Brenda Stevenson’s 2023 Prothero Lecture: video available

28 July 2023

The video of this year’s Royal Historical Society Prothero Lecture is now available. The 2023 lecture — ‘To Do and Be Undone: Enslaved Black Life, Courtship, and Marriage in the Antebellum South’ — was delivered on 5 July by Brenda E. Stevenson, Hillary Rodham Clinton Professor of Women’s History at Oxford University.

Professor Stevenson’s lecture centres on the familial ideals and realities of enslaved Black people in the American South via their courtship and marriages, ritually and experientially. The trope of the missing Black family has lived large in the ambitious research designs of scholars, the critical imagination of the public, and the caustic decisions of policy makers.
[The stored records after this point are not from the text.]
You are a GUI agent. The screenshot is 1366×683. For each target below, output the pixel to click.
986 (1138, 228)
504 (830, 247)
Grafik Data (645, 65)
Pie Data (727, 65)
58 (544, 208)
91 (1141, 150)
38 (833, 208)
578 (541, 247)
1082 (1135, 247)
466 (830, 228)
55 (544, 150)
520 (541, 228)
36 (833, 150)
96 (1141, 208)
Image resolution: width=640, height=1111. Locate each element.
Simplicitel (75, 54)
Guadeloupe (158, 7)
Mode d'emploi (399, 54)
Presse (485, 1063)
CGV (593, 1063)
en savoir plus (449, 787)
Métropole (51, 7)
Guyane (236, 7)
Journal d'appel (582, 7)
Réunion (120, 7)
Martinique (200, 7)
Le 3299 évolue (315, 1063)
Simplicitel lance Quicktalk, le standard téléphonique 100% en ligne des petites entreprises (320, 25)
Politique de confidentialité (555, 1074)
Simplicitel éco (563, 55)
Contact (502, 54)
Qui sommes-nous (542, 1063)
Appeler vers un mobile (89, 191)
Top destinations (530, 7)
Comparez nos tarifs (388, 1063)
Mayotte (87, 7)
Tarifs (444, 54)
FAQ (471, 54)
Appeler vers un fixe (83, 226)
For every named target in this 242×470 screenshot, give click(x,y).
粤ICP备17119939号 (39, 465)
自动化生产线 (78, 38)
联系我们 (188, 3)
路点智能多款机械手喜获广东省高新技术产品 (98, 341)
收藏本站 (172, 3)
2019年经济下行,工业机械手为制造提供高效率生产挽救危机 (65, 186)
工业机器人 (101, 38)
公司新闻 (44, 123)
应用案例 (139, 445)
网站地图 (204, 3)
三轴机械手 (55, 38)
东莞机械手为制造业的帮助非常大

The reality, however, is that even through the pain and loss brought on by centuries of slavery and systemic racialised inequalities of all sorts, Black people wanted and were able to create family ties that fostered humanity, assured survival, and even undergird post-emancipation progress across the generations.

The lecture describes and analyses courtship/romantic attitudes and behaviours, the traits that adults desired and despised in a partner, the negotiations with family and captors regarding one’s choice for a spouse, and the various kinds of ceremonies (or not) that signified one’s marital commitments.

The Royal Historical Society’s annual Prothero Lecture is named for the historian George W. Prothero (1848-1922) who — as President of the Society between 1901-05 — played a significant role in the professionalisation of the historical discipline and the Society’s role in supporting the historical profession.

Prothero Lectures have been given annually since 1969. Previous Prothero lecturers include, among many others, Joanna Bourke, Linda Colley, Stefan Collini, Natalie Zemon Davis, Roy Foster, Olwen Hufton, Sujit Sivasundaram and Keith Thomas.